India’s gloomy outlook darkens, recovery path in doubt
The outlook for India’s reeling economy has worsened again as business activity slows and COVID-19 infections soar, and will probably prompt the Reserve Bank of India to cut interest rates again soon.
The latest findings echo recent criticism of New Delhi’s $266 billion economic rescue package, which does not include new spending, tax breaks or cash support, suggesting more will be needed to turn the economy around.
With India now the third-worst-hit country by number of infections after the United States and Brazil, the risk of renewed lockdowns after a nationwide shutdown in March-May has risen.
The Indian economy is now likely to contract this quarter and next and in this fiscal year as a whole, according to the July 20-28 poll of nearly 60 economists. Growth had been expected for all of those periods except the second quarter in the previous poll, taken in April.
In the quarter just gone by, the Indian economy is forecast to have shrunk 20.0% – the first double-digit contraction since official quarterly data started being released in the mid-1990s. It will then contract 6.0% and 0.3% in the current and following quarters, respectively, according to the poll.
That compared to a -5.2% forecast for the last quarter in the April 23 poll, followed by 0.8% and 4.2% growth in the current and next quarters, respectively.
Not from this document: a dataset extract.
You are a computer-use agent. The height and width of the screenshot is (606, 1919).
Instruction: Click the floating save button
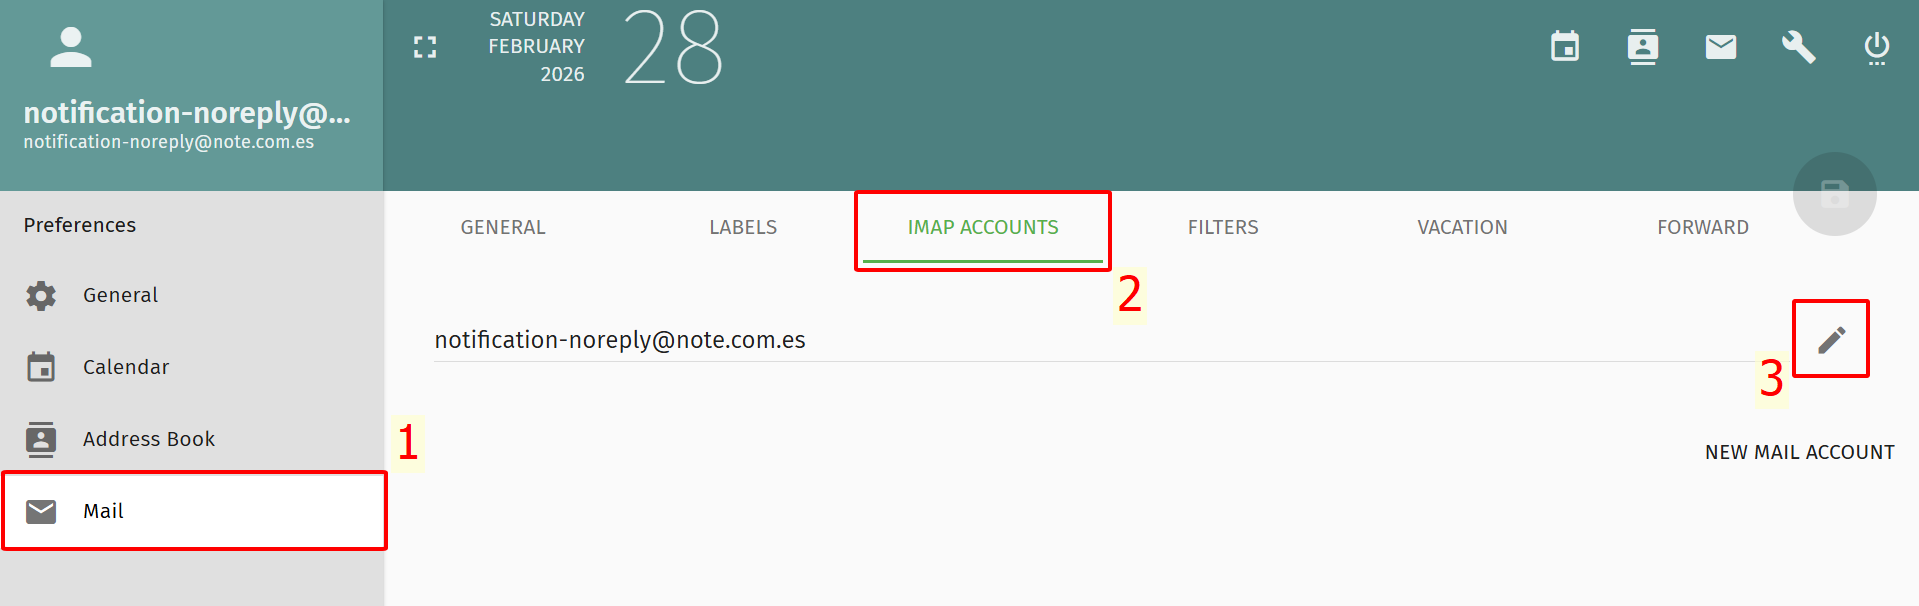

For the current fiscal year, Asia’s third-largest economy is forecast to shrink 5.1%, a complete turnaround from the 1.5% growth predicted in the previous poll. It would be the weakest performance since 1979.
Under a worst-case scenario, the economy is forecast to have contracted 30.0% in the April-June quarter, and to shrink 10.0%, 4.0% and 9.1% in the current and next quarters and this fiscal year, respectively.
Only seven respondents predicted it would happen within a year, while the remaining 14 said it would take two years or more.
Inflation is expected to average 4.5% this fiscal year, and the RBI is forecast to cut the repo rate by another 25 basis points at its Aug. 4-6 meeting, and once more next quarter, to a record low of 3.50%.
The RBI has already reduced the repo rate by a total of 115 basis points since February, and 135 basis points in an easing cycle last year, from 6.50%, responding to an economy that was already slowing.
In response to an additional question, over three-quarters of 45 economists said the strength of the recovery had worsened or at best stayed the same over the last month.